Surveys indicate that two-thirds of all US companies have started to look proactively for new ways to collect and report nonfinancial data, including intellectual capital.
At least a third of the current investment decisions by US companies are considered partly on the basis of intangibles. Statistics suggest that greater reliance on nonfinancial measures results in more accurate earnings forecasts.
Intellectual capital (IC) is an offspring of the knowledge era. It is still in its formative phase, having first been formally recognized in 1991 when the large Swedish corporation, Skandia, started implementing a comprehensive set of innovative knowledge practices to account for its intangible assets. This pioneering initiative, championed by Jan Carendi and Bjorn Wolrath, resulted in Leif Edvinsson being appointed as the world’s first Director of Intellectual Capital (IC).
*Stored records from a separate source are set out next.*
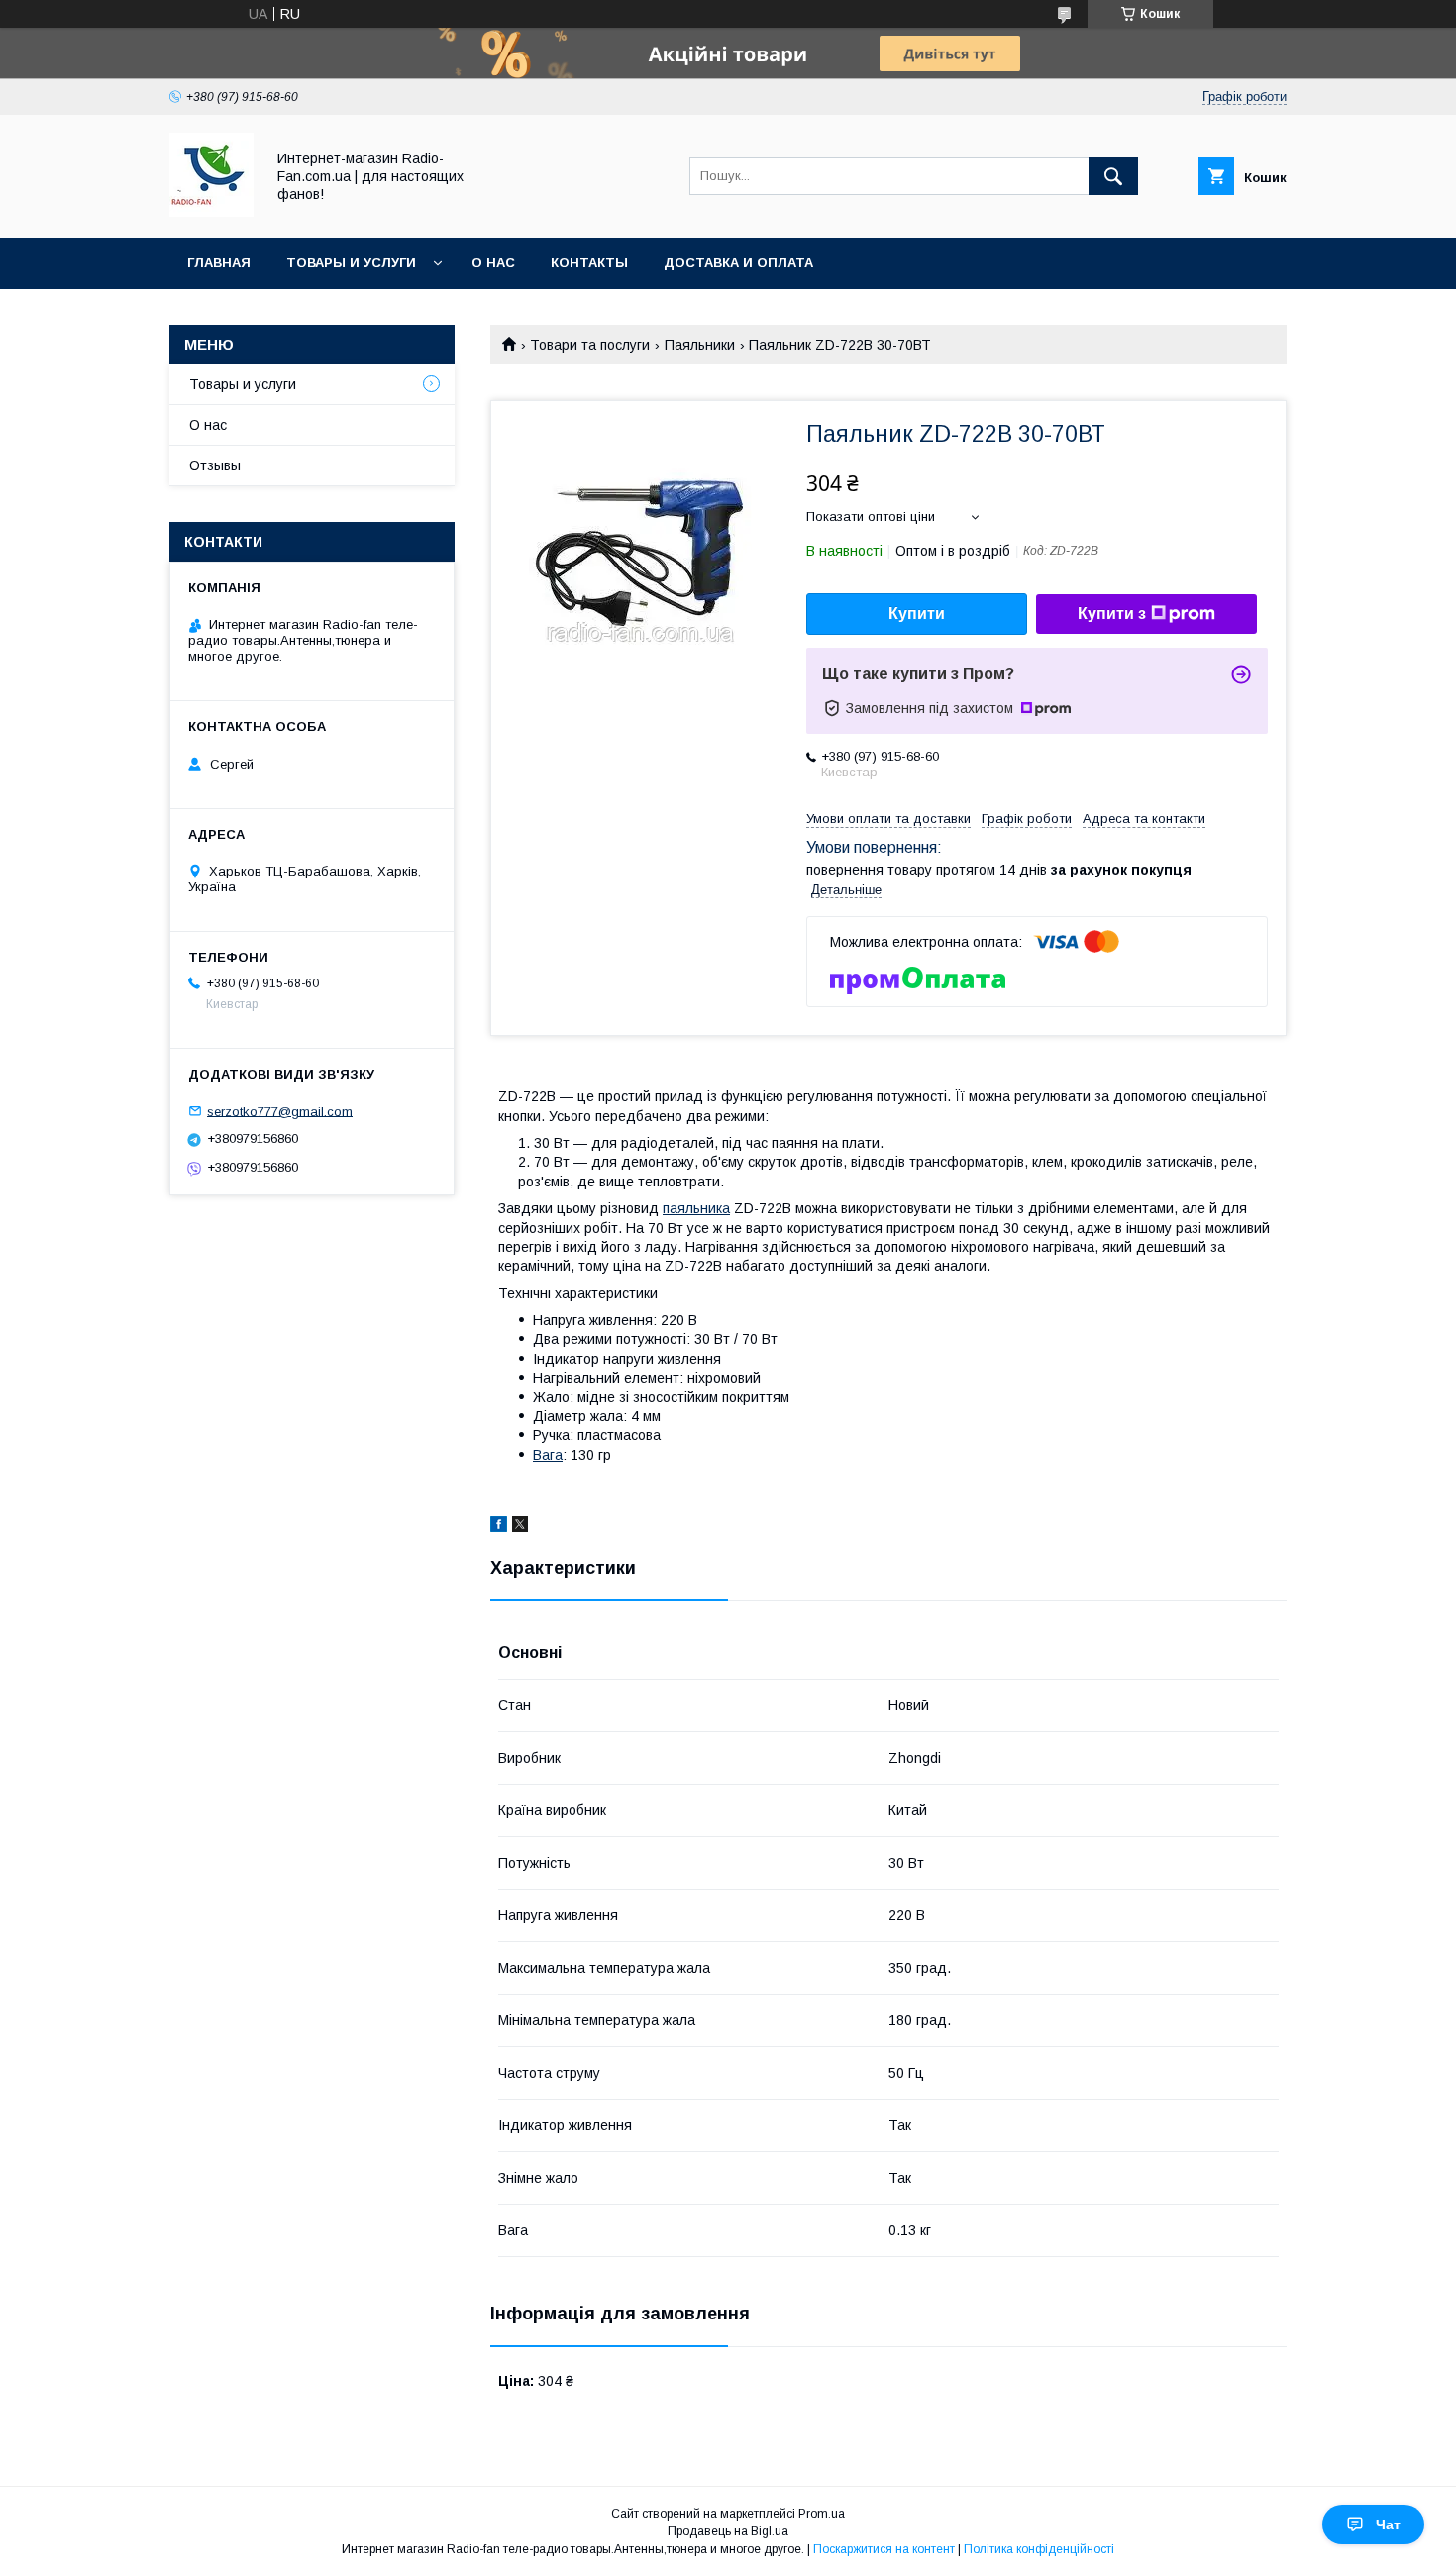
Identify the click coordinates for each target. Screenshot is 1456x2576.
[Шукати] (1113, 176)
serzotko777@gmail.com (280, 1110)
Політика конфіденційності (1039, 2549)
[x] (520, 1527)
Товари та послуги (590, 345)
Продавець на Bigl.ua (728, 2531)
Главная (219, 263)
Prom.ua (821, 2514)
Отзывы (215, 465)
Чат (1388, 2524)
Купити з (1112, 613)
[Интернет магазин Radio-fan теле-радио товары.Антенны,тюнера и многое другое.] (211, 212)
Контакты (589, 263)
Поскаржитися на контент (884, 2549)
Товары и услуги (351, 263)
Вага (548, 1455)
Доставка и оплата (738, 263)
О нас (493, 263)
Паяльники (700, 345)
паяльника (696, 1208)
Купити (916, 613)
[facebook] (498, 1527)
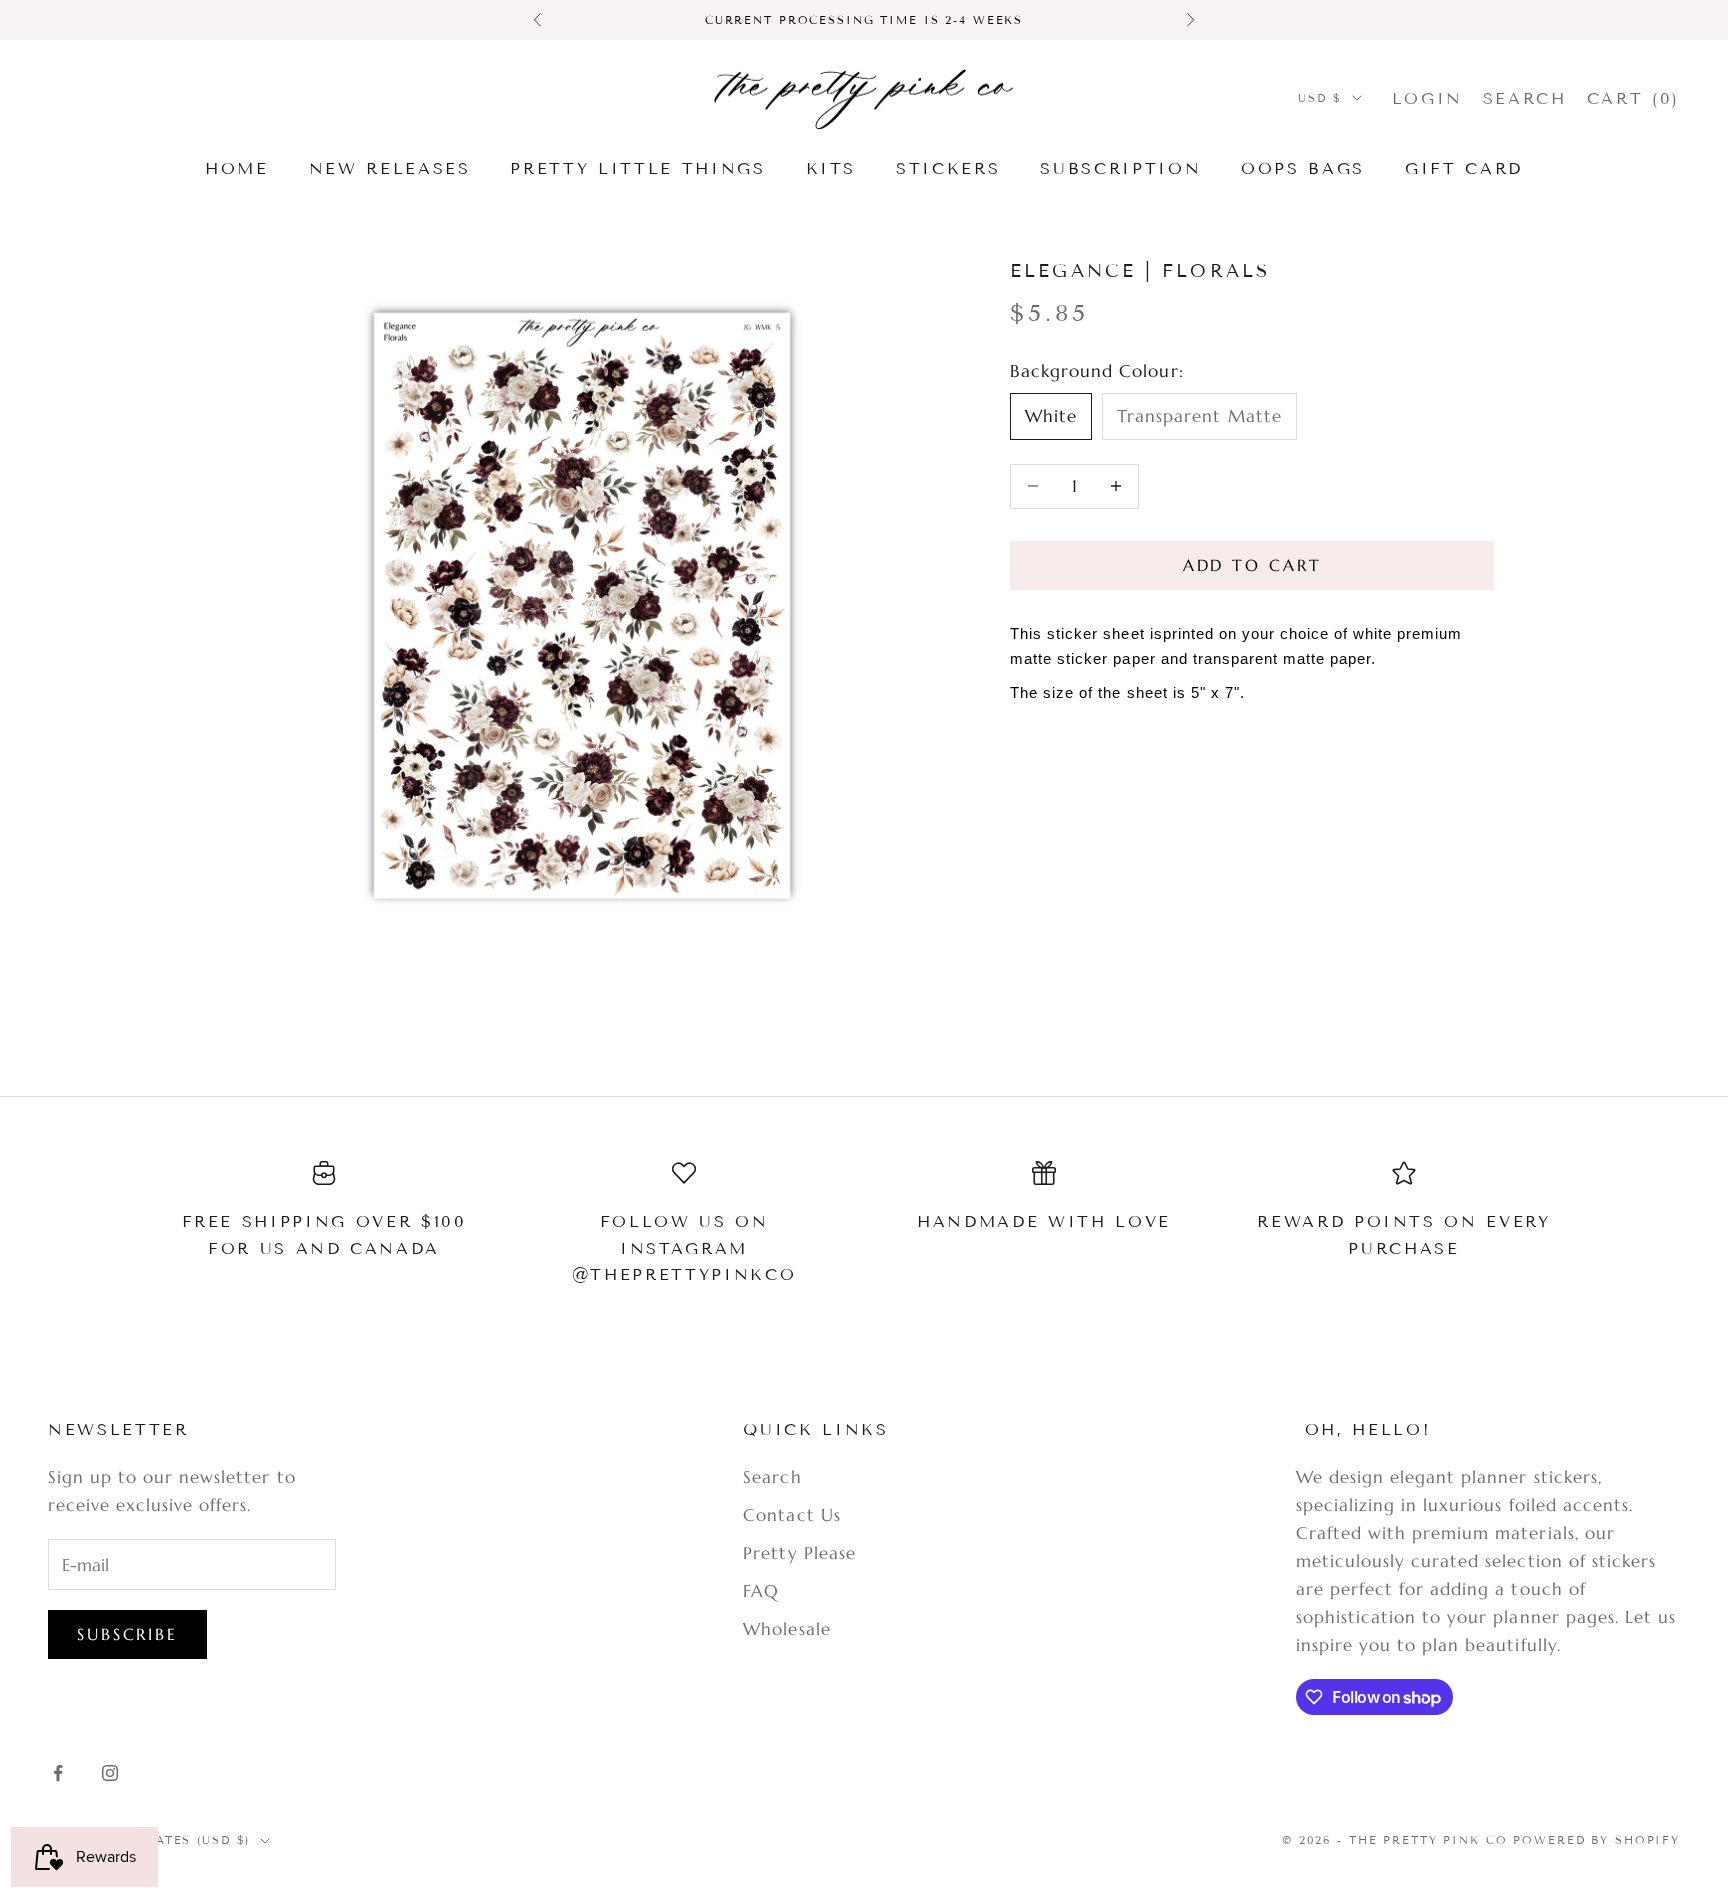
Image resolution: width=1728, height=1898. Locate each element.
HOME (237, 168)
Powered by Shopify (1596, 1840)
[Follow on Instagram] (110, 1773)
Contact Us (791, 1515)
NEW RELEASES (390, 168)
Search (772, 1477)
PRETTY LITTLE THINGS (637, 168)
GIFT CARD (1464, 168)
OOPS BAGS (1303, 168)
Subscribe (127, 1634)
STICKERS (948, 168)
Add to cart (1252, 565)
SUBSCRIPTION (1120, 168)
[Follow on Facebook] (58, 1773)
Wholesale (786, 1629)
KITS (831, 168)
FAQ (761, 1591)
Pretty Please (799, 1553)
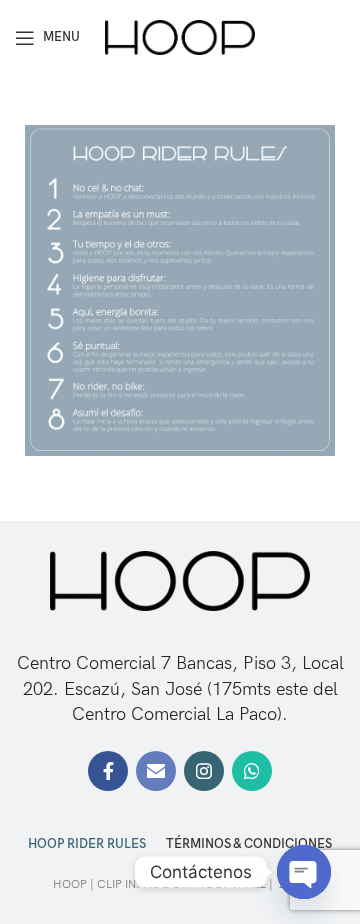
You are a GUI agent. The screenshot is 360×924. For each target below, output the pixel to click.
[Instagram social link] (204, 771)
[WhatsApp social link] (252, 771)
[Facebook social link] (108, 771)
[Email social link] (156, 771)
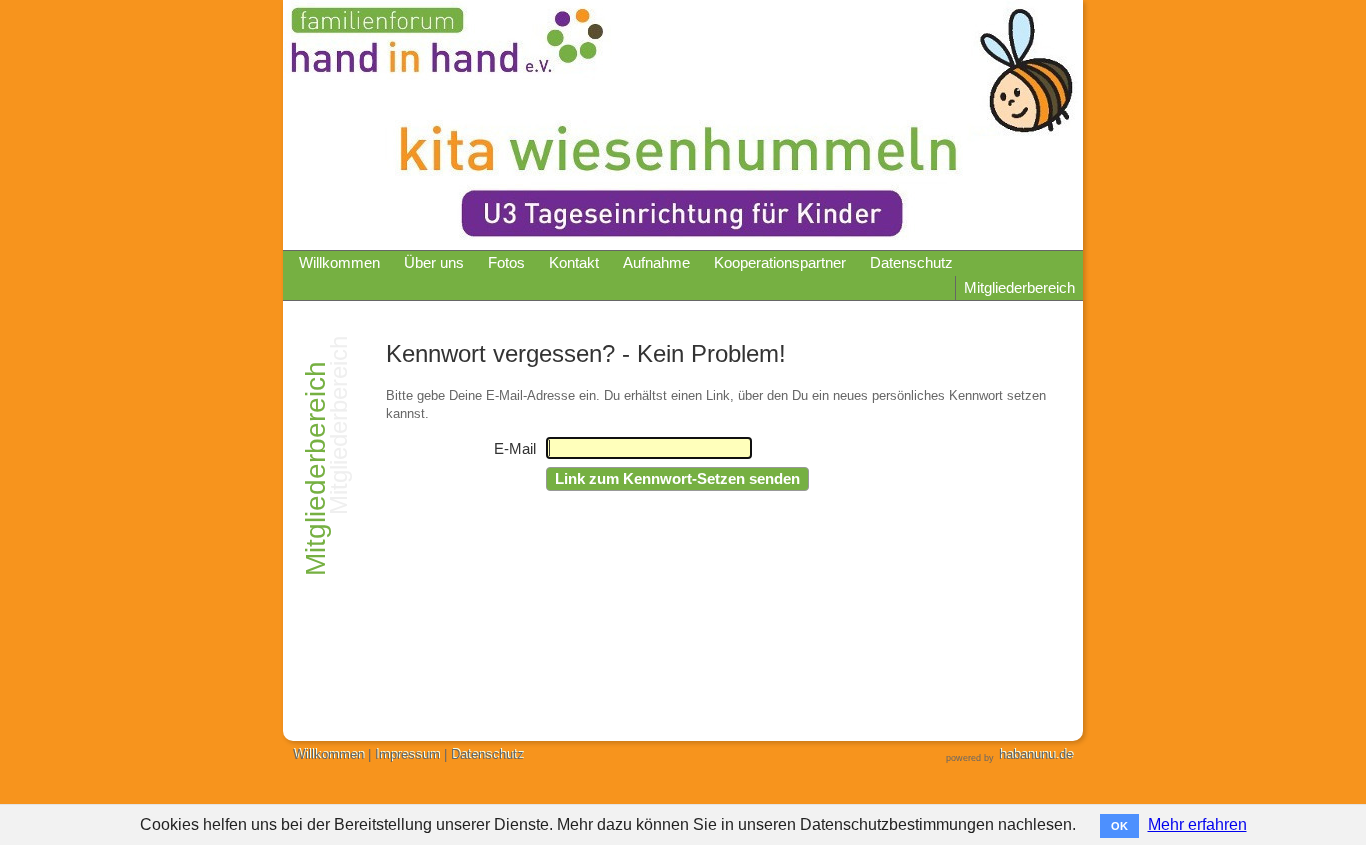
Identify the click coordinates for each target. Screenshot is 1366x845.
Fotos (506, 263)
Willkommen (339, 263)
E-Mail (515, 449)
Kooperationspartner (780, 263)
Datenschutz (911, 263)
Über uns (434, 263)
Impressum (407, 754)
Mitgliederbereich (1019, 288)
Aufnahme (656, 263)
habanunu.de (1036, 754)
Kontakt (574, 263)
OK (1119, 826)
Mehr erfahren (1197, 824)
How will business assets be evaluated over the next decade—will they take account of those assets that are frequently and simultaneously both the most important and the most intangible? It is worth considering:
why just a handful of the millions of companies started since 1900 achieved solid growth for two decades, and why most of them failed within less than five years;
why managers try to achieve results by imposing financial goals and controls while knowing next to nothing about their company’s products, technologies, and customers;
how managers succeed without having any idea of the return on investments in network relationships, the costs of seeking information, or the state of their IC index.